Kassim Traoré ne sera pas à la même place pour le voir : depuis mai 2014, un nouveau capitaine a pris les commandes du port, Samuel Batcho. Une réorganisation du PAC qui s’inscrit dans le cadre d’un jeu de chaises musicales que va mener le pré­sident Boni Yayi lui-même.

Tout commence comme un mau­vais feuilleton de série noire qui va passionner la presse internationale. L’homme d’affaires franco-béninois Patrice Talon, qui aurait financé les campagnes de Boni Yayi en 2006 et 2011, est accusé d’avoir tenté d’em­poisonner le chef de l’État. « L’affaire Talon » va secouer la vie politique et économique. La note du Bénin sera rétrogradée à BB – par Standard & Poors, pendant plusieurs mois, jusqu’au « pardon » très officiel de Boni Yayi, en mai 2014. L’histoire n’est pas terminée pour autant. Bien au contraire.

En août 2015, Patrice Talon, exilé en France depuis près de trois ans, annonce son retour au pays… pour se présenter à l’élection présidentielle de 2016, dit-on. Ce qui n’est pas pour apaiser les esprits, alors que la course à la présidentielle, dont le premier tour a été fixé au 28 février 2016, a démarré très tôt et ne cesse d’agiter le paysage d’un pays réputé stable.

Le mouvement Alternative citoyenne, qui va donner naissance à Mercredi rouge présidé par l’avocat de Patrice Talon, va mener une série de manifestations et grèves. Au coeur de la fronde, la volonté supposée du chef de l’État de modifier la Constitution en vue de briguer un troisième mandat. C’est dans ce contexte qu’interviennent les remaniements ministériels en série. Le dernier en date, en juin 2015, a vu l’entrée au gouvernement de Lionel Zinsou, l’économiste franco-béninois très remarqué ces derniers mois pour son afro-optimisme revendiqué et sa présidence de la jeune fondation Africa­France. Une arrivée qui vient sauver un mandat difficile pour Boni Yayi.

L’insaisissable Dr Yayi…

Sur le plan intérieur, du moins, car sur la scène régionale et internatio­nale, le Président a incontestablement marqué des points. Sur la scène pana­fricaine et internationale notamment, il aura néanmoins réussi sa présidence de l’Union africaine avant de renouve­ler l’expérience à la tête de l’Uemoa. Il avait pris son bâton de pèlerin et fait preuve de tact diplomatique dans des crises à répétition comme celles de la Centrafrique et de la RD Congo. Pro­fitant au passage de sa position pour affirmer le nouveau leadership du Bénin sur la scène internationale. En juillet 2011, il mobilise ses pairs du golfe de Guinée en faveur du lance­ment de « patrouilles mixtes, pour lutter efficacement contre la piraterie maritime dans cette partie de l’Afrique ». Au-delà de la sphère africaine, le Bénin, qui vise l’émergence en 2025, s’est aussi fait remarquer ces dernières années en abritant d’importantes réunions inter­nationales.

# Tâche demandée 1:
Recopiez le passage du texte à lire en commençant par « Kassim Traoré ne » et en allant jusqu'à « Boni Yayi lui-même. », et remplacez « capitaine » par « directeur ».
# Tâche demandée 2:
D'après le texte à lire, pour quelles raisons Lionel Zinsou était-il très remarqué avant son entrée au gouvernement en juin 2015 ?
Le matériel qui suit est distinct du texte à lire.

# Matériel source:
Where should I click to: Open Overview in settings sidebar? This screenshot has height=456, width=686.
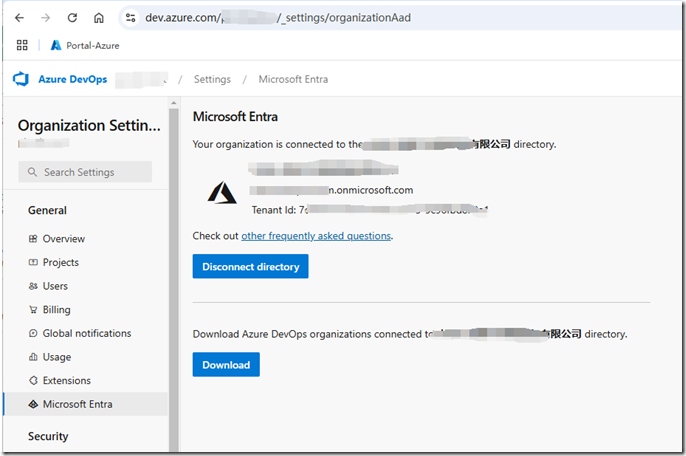[63, 239]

# Solution rédigée 1:
Kassim Traoré ne sera pas à la même place pour le voir : depuis mai 2014, un nouveau directeur a pris les commandes du port, Samuel Batcho. Une réorganisation du PAC qui s’inscrit dans le cadre d’un jeu de chaises musicales que va mener le pré­sident Boni Yayi lui-même.

# Solution rédigée 2:
Lionel Zinsou, économiste franco-béninois, était très remarqué ces derniers mois pour son afro-optimisme revendiqué. Il l'était aussi pour sa présidence de la jeune fondation AfricaFrance.